In the material below, could you rewrite every line from the one containing "Поддержка (355, 41)" through the one containing "[UNADJUSTEDNONRAW Thumb 50ff] (30, 334)", inclusive, shifting each coordinate in the answers by adding 134 to both x and y and leaving everything else on those lines unchanged?

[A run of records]
※

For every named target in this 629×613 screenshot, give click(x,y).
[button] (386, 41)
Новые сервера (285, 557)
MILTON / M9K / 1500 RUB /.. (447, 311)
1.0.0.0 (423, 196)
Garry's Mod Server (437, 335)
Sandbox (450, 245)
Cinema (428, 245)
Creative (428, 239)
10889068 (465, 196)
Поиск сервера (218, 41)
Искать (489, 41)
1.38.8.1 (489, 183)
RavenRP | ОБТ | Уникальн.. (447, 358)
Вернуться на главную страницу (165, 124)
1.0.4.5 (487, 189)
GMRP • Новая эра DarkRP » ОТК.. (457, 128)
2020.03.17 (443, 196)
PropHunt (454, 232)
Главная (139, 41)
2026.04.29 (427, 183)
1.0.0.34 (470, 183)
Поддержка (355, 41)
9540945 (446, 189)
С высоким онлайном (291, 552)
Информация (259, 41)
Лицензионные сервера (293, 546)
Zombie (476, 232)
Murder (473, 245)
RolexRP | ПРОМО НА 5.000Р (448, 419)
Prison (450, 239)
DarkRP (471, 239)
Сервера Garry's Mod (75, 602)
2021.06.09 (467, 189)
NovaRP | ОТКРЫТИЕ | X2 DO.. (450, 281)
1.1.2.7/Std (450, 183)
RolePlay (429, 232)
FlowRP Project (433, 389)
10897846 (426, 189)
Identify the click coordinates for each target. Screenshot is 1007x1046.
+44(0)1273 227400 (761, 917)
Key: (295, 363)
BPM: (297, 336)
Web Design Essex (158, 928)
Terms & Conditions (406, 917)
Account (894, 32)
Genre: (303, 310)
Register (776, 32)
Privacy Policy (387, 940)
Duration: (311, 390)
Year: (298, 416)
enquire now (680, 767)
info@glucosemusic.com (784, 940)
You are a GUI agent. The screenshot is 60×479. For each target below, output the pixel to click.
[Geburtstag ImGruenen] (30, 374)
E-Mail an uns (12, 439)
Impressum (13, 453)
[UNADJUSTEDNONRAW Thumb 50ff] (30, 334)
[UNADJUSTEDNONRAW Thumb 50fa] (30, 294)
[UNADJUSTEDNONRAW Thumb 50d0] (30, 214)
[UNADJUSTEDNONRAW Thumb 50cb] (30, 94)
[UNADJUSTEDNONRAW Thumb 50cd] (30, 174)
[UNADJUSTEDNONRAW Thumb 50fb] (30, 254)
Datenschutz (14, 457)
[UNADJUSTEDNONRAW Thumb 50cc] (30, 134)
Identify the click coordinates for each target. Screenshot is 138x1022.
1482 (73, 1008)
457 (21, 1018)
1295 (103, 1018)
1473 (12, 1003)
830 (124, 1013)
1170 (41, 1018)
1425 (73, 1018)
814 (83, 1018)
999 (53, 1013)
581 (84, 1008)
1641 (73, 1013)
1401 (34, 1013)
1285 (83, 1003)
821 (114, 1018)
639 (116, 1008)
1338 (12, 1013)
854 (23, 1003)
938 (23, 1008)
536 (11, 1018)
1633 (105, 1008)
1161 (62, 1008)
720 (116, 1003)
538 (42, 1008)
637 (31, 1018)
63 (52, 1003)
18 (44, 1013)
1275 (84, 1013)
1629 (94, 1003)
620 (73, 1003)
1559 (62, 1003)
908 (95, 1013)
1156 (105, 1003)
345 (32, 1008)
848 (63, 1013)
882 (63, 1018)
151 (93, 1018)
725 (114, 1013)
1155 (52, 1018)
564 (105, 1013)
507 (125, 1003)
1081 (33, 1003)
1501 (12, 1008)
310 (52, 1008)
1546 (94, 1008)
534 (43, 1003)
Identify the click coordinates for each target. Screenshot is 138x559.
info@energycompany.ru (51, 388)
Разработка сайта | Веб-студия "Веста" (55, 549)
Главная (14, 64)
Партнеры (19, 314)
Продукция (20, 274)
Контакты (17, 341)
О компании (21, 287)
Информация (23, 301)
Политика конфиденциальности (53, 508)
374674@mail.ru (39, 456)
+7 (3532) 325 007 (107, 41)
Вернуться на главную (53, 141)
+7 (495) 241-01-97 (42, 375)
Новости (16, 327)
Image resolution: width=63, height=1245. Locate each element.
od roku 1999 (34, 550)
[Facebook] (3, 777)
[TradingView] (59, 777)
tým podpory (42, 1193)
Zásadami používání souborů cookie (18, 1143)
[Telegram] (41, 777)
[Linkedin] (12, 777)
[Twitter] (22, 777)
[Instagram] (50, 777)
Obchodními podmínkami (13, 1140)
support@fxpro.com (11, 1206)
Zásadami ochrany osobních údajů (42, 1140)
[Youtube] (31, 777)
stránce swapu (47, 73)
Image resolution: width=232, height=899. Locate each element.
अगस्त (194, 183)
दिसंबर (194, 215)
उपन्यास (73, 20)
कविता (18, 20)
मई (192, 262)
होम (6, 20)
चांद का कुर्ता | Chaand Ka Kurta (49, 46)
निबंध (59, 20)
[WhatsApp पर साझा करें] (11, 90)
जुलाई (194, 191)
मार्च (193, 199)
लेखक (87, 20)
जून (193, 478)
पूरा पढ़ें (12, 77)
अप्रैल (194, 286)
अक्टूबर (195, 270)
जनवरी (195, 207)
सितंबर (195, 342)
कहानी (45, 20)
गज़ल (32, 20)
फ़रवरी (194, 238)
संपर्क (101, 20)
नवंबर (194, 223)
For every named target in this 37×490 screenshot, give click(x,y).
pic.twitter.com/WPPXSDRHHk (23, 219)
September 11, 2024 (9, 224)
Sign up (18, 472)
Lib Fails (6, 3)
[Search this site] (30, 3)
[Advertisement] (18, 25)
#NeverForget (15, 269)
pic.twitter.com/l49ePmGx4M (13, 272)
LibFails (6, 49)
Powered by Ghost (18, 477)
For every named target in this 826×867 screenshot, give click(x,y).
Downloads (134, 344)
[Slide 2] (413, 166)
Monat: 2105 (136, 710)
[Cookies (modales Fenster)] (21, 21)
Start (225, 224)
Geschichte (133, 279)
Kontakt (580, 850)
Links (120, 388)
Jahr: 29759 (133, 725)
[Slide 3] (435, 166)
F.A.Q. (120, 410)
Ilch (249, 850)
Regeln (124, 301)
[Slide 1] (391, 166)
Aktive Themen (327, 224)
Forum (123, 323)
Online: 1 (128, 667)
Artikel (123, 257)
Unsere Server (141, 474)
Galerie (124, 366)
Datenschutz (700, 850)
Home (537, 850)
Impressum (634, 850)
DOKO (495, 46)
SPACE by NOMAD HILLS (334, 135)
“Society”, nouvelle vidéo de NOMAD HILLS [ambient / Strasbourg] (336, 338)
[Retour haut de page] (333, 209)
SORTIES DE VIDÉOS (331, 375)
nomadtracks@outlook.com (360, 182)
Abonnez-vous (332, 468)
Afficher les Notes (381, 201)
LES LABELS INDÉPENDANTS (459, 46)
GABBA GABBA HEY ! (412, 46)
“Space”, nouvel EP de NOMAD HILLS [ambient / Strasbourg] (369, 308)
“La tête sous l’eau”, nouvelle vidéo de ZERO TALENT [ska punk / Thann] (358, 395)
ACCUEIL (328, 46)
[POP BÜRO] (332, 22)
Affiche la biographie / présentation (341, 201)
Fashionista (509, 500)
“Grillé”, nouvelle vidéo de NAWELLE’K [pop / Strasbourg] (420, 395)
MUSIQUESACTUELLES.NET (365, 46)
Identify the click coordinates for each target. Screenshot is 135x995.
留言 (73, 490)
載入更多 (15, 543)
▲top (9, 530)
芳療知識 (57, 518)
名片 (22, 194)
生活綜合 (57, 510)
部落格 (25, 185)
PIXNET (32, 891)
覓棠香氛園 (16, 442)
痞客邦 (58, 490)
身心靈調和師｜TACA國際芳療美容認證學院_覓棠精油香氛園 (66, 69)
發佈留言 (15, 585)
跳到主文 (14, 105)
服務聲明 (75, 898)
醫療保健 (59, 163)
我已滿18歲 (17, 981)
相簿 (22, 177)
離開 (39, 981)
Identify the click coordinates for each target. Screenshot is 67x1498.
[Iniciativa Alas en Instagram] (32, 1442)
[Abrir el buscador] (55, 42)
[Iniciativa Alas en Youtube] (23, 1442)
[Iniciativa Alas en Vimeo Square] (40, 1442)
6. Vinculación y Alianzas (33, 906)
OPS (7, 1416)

※

- [PROBLEM SOLUTION]:
Поддержка (489, 175)
9540945 (580, 323)
С высоким онлайном (425, 686)
Информация (393, 175)
Лицензионные сервера (427, 680)
Zombie (610, 366)
Murder (607, 379)
RolexRP | ПРОМО НА 5.000Р (582, 553)
Prison (584, 373)
DarkRP (605, 373)
Сервера Garry's Mod (209, 736)
2021.06.09 (601, 323)
NovaRP | ОТКРЫТИЕ | X2 DO.. (584, 415)
1.1.2.7/Std (584, 317)
RolePlay (563, 366)
FlowRP Project (567, 523)
10897846 (560, 323)
Identify the click coordinates for each target. Screenshot is 1007x1046.
+44(0)1273 227400 (895, 1051)
Key: (429, 497)
BPM: (431, 470)
Web Design Essex (292, 1062)
Terms & Conditions (540, 1051)
Account (1028, 166)
Genre: (437, 444)
Register (910, 166)
Privacy Policy (521, 1074)
Duration: (445, 524)
Year: (432, 550)
enquire now (814, 901)
info@glucosemusic.com (918, 1074)
You are a GUI agent. The screenshot is 60×479. For each target below, output the pixel to click.
[Geburtstag ImGruenen] (164, 508)
E-Mail an uns (146, 573)
Impressum (147, 587)
[UNADJUSTEDNONRAW Thumb 50ff] (164, 468)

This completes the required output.